## [SET EXERCISE A]
Rewrite everything in the rows from the line containing "Open Windows display language settings icon" down to the end of the rows, putting "Bluetooth" in place of "Wi-Fi" and keeping all else the same. Leave the pictures out.

## [GIVEN TEXT]
——————————
State of Tasmania v Leighton Contractors Pty Ltd (No 2)
[2004] TASSC 49
•26 May 2004
[2004] TASSC 49
CITATION: State of Tasmania v Leighton Contractors Pty Ltd (No 2) [2004] TASSC 49
PARTIES: STATE OF TASMANIA
v
LEIGHTON CONTRACTORS PTY LTD (NO 2)
(ACN 008 893 667)
TITLE OF COURT: SUPREME COURT OF TASMANIA
JURISDICTION: ORIGINAL
FILE NO/S: 458/2002
DELIVERED ON: 26 May 2004
DELIVERED AT: Hobart
HEARING DATE: 5 May 2004
JUDGMENT OF: Cox CJ
CATCHWORDS:
Evidence – Course of evidence and addresses – Course of evidence – Evidence in reply – In general – Splitting case – When plaintiff may call evidence in reply to counterclaim.
Downs Irrigation Co-operative Association Limited v The National Bank of Australasia Limited [1983] Qd R 130, followed.
Aust Dig Evidence [196]
REPRESENTATION:
Counsel:
Plaintiff: P Vickery QC, G L Sealy
Defendant: G J Digby QC, R J Manly SC
Solicitors:
Plaintiff: Director of Public Prosecutions
Defendant: Dobson Mitchell & Allport
Judgment Number: [2004] TASSC 49
Number of paragraphs: 13
Serial No 49/2004
File No 458/2002
STATE OF TASMANIA v LEIGHTON CONTRACTORS PTY LTD (NO 2)
(ACN 008 893 667)
RULING COX CJ
26 May 2004
The plaintiff seeks a ruling that in respect of those parts of the defendant's counterclaim which seek payment of portion of the contract price withheld by the plaintiff, it should be permitted to reserve its evidence until after the defendant has adduced its evidence in support of those claims.
The relevant part of the counterclaim is set out in pars91 and 92 of the amended defence and counterclaim as follows:
"91In breach of clause 12 in Volume 1 of the Project Deed the Principal has failed, refused and neglected to make payment to Leighton of the balance of the adjusted contract sum, namely $556,977 which had otherwise been certified by the Principal's Representative.
PARTICULARS
Leighton refers to the Principal's Representative's Payment Certificate No 33 dated 13 May 2002.
——————————
## [RECORDS FOR THE TASK]
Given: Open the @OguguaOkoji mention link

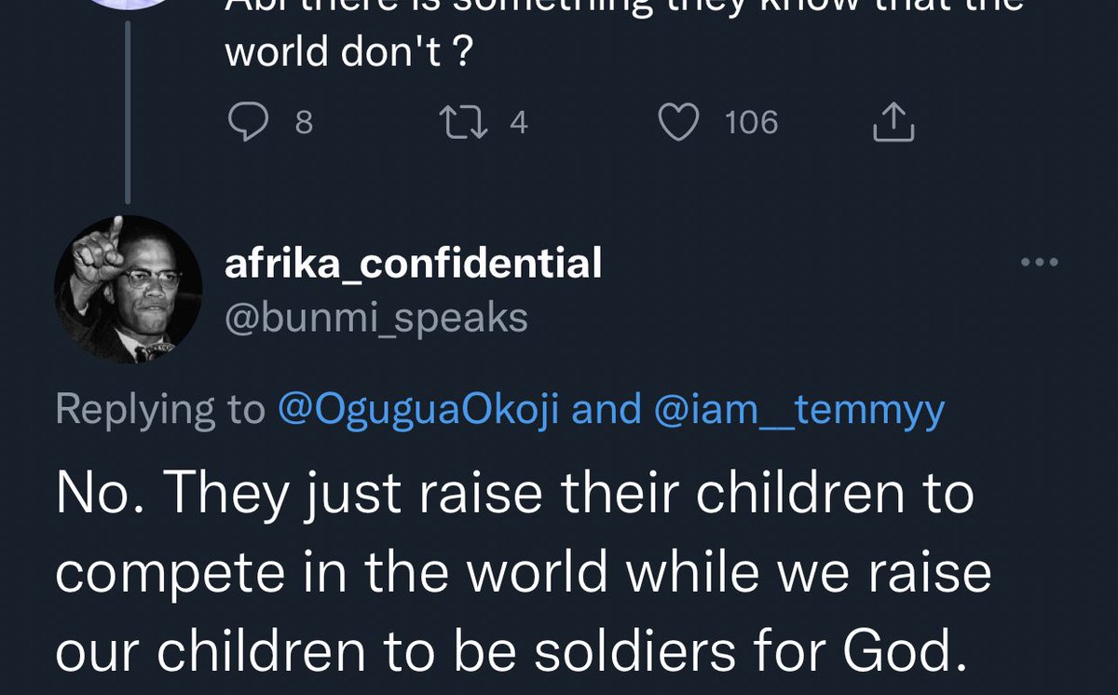Looking at the screenshot, I should coord(418,409).
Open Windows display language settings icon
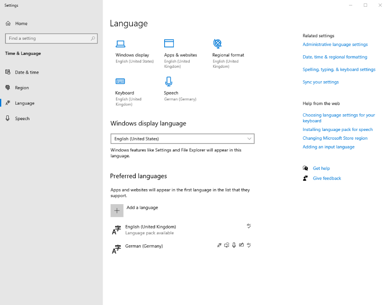This screenshot has height=305, width=387. click(x=121, y=44)
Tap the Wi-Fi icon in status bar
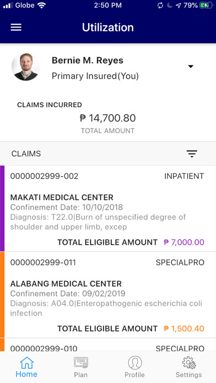The image size is (216, 383). point(42,6)

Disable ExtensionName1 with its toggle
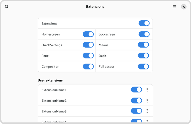136,90
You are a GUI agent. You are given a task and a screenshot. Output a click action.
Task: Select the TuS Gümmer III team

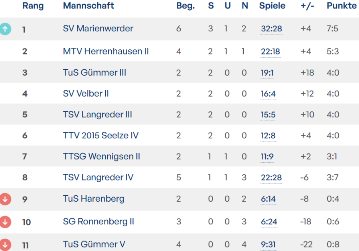[x=95, y=73]
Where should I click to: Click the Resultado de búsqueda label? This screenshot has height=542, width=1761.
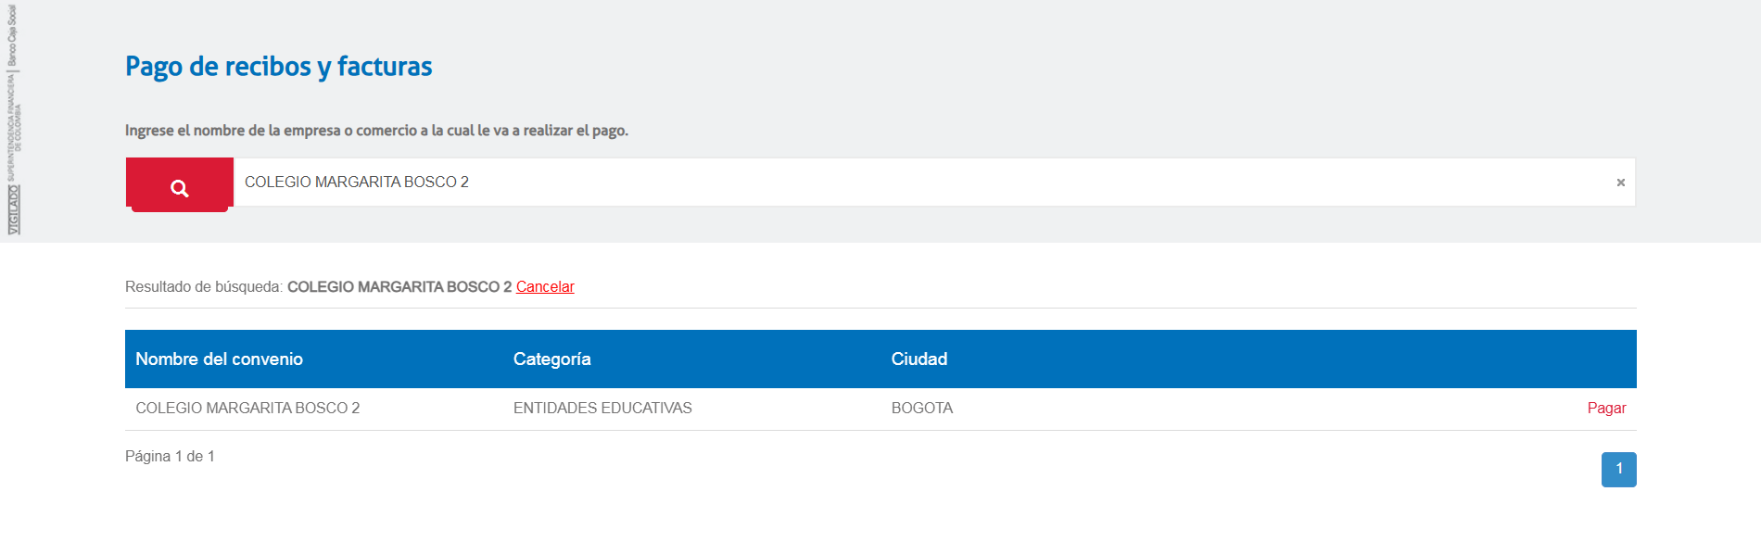[204, 287]
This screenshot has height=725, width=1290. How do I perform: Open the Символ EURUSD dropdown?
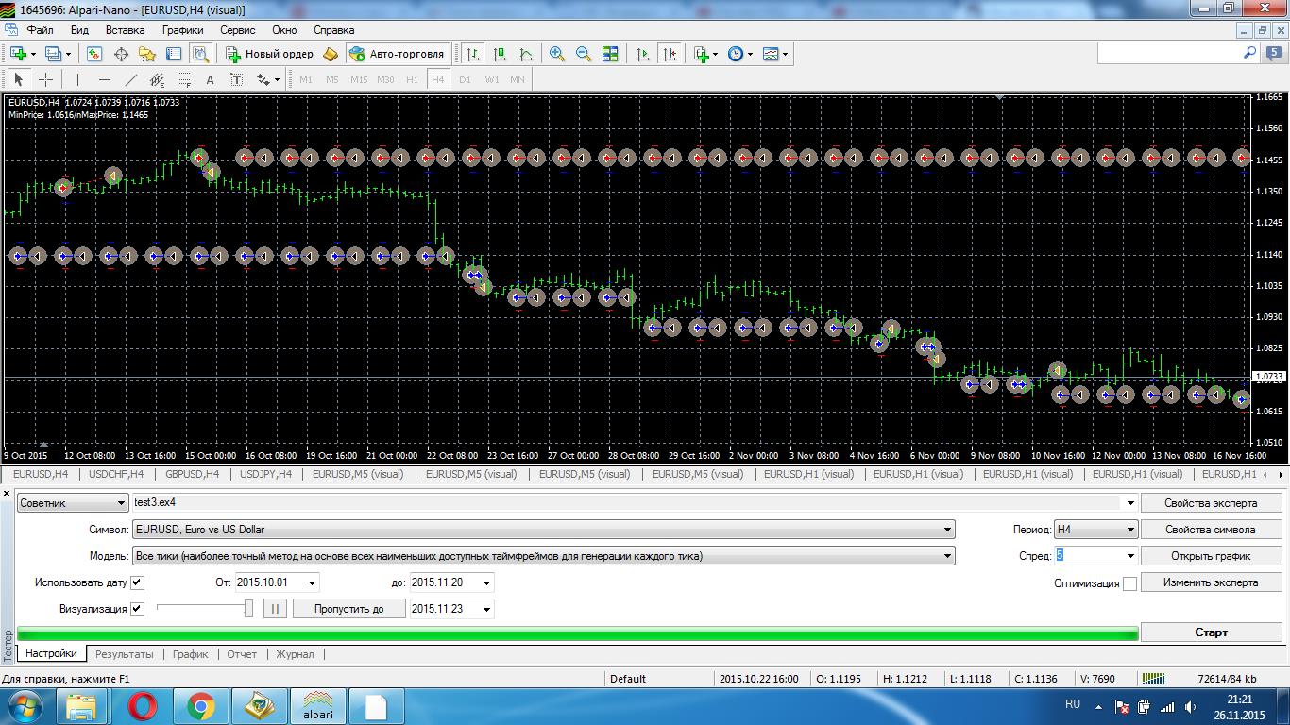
——————————
## [SET EXERCISE B]
Write the next part of the court ruling on the counterclaim, picking up right after its final sentence.

## [EXERCISE OUTPUT A]
Open Windows display language settings icon
This screenshot has height=305, width=387. click(x=121, y=44)
Tap the Bluetooth icon in status bar
The image size is (216, 383). point(42,6)

Disable ExtensionName1 with its toggle
136,90
You are a GUI agent. You are given a task and a screenshot. Output a click action.
Task: Select the TuS Gümmer III team

[x=95, y=73]
Where should I click to: Click the Resultado de búsqueda label? This screenshot has height=542, width=1761.
[204, 287]
This screenshot has height=725, width=1290. How do I perform: Open the Символ EURUSD dropdown?

## [EXERCISE OUTPUT B]
The following amounts have been withheld:
(i) $120,000 withheld regarding painting to bridge railings;
(ii) $300,000 withheld regarding Hoggs Lane design issue;
(iii) $50,000 withheld regarding outstanding documentation;
(iv) $40,000 withheld regarding bridge abutment and pavement defects;
(v) $25,000 withheld regarding outstanding defects;
(vi) $10,000 regarding Mitchelson's noise fencing and testing; and
(vii) $11,977 regarding Tas Rail - Rail encroachment.
The amounts have been improperly withheld in circumstances where Leighton has provided the Principal with four unconditional undertakings as required by clause 2.7(a) in Volume 1 of the Project Deed, and the Defects Correction Periods provided in Clause 11 of the Project Deed are extant.
A copy of the Payment Certificate No 33 is in the possession of the solicitors for Leighton and may be inspected by appointment.
92By reason of the matters aforesaid in paragraph 91 herein Leighton has suffered loss and damage.
PARTICULARS
The Principal has improperly withheld $556,977 from monies properly due to Leighton.
Interest continues to accrue."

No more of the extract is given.